Backup & Recovery: Insurance for Your Data
Data is valuable. Databases. Application data. Configuration. It needs to be backed up. It needs to be recoverable. That's backup and recovery.
🎯 The Big Picture​
Think of backup and recovery like insurance. You hope you never need it. But when you do, you're glad you have it. Backup and recovery is insurance for your data.
Backup and recovery protects your data. Ensures it's safe. Ensures it can be restored.

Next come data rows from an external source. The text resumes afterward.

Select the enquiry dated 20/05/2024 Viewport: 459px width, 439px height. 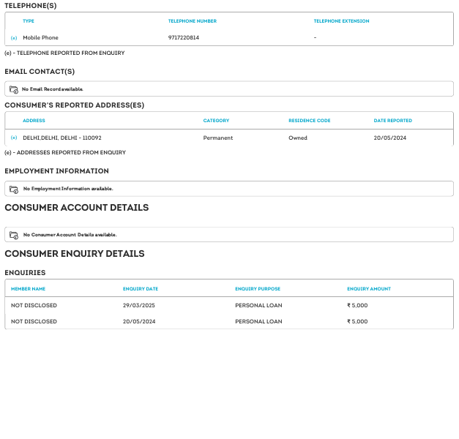(140, 321)
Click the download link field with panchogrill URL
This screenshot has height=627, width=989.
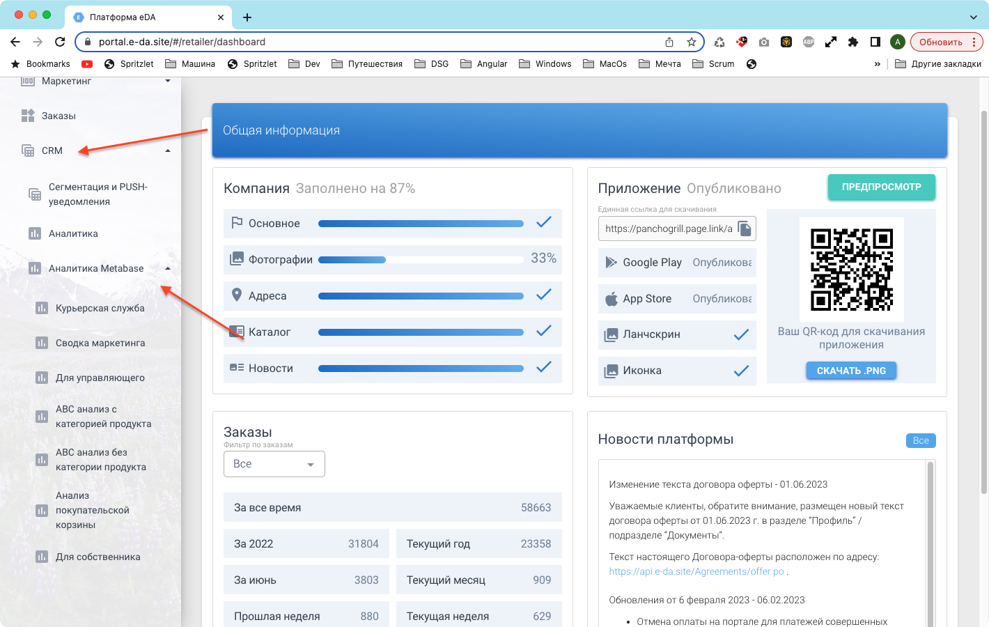pyautogui.click(x=667, y=229)
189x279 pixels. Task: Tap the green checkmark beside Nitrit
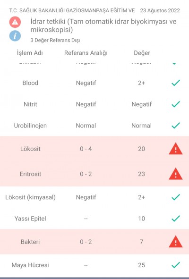[176, 104]
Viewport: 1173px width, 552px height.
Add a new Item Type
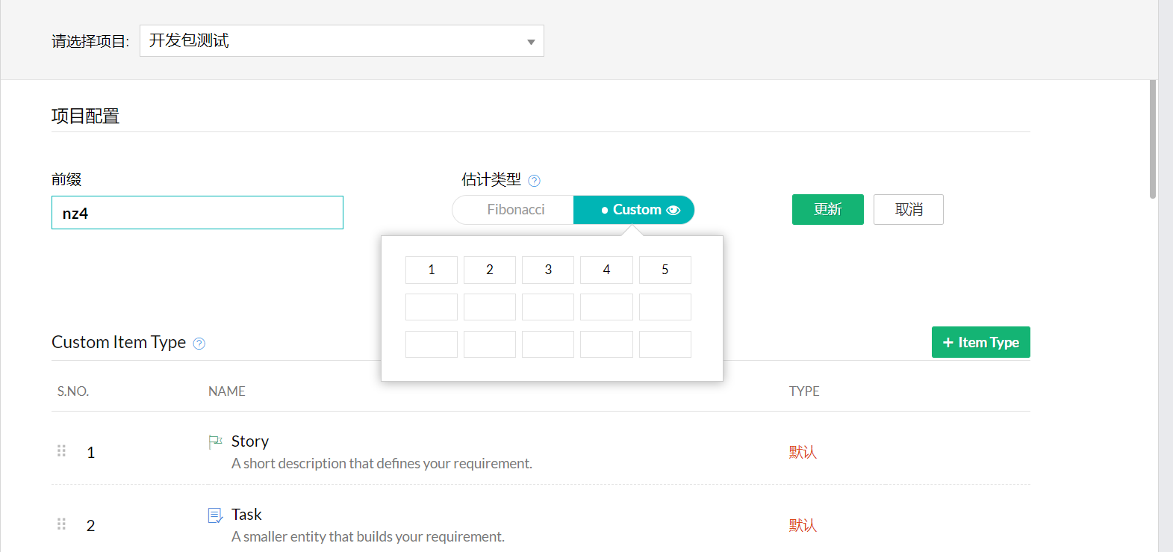click(x=980, y=342)
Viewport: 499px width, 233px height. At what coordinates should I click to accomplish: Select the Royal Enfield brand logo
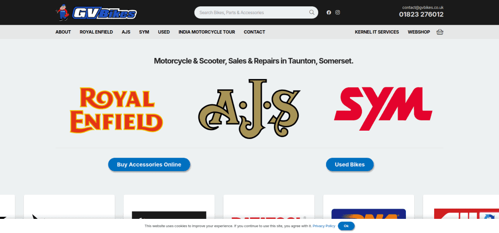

It's essential for production.
Why Backup Matters​
The problem without backups:
- Data loss when container fails
- Data loss when disk fails
- Data loss when host fails
- Can't recover
- Business impact
The solution with backups:
- Data safe when container fails
- Data safe when disk fails
- Data safe when host fails
- Can recover
- Business continuity
Real example: I once lost a database. No backup. Days of work gone. With backups, I would have recovered in minutes. Never again.
Backups aren't optional. They're essential.
What to Backup​
Backup everything important:
Databases:
- PostgreSQL data
- MySQL data
- MongoDB data
- Redis data
Application data:
- User uploads
- Configuration files
- Application state
Volumes:
- Named volumes
- Important bind mounts
Think of it as: Backup anything you can't recreate. Anything valuable. Anything important.
Backup Strategies​
Strategy 1: Volume Backups​
Backup Docker volumes:
# Stop container
docker stop postgres
# Backup volume
docker run --rm \
-v postgres-data:/data \
-v $(pwd)/backups:/backup \
alpine tar czf /backup/postgres-$(date +%Y%m%d).tar.gz /data
# Start container
docker start postgres
Why: Simple. Works. Good for small setups.
Strategy 2: Database Dumps​
Backup database directly:
# PostgreSQL dump
docker exec postgres pg_dump -U appuser myapp > backup-$(date +%Y%m%d).sql
# MySQL dump
docker exec mysql mysqldump -u appuser myapp > backup-$(date +%Y%m%d).sql
# MongoDB dump
docker exec mongodb mongodump --out /backup/$(date +%Y%m%d)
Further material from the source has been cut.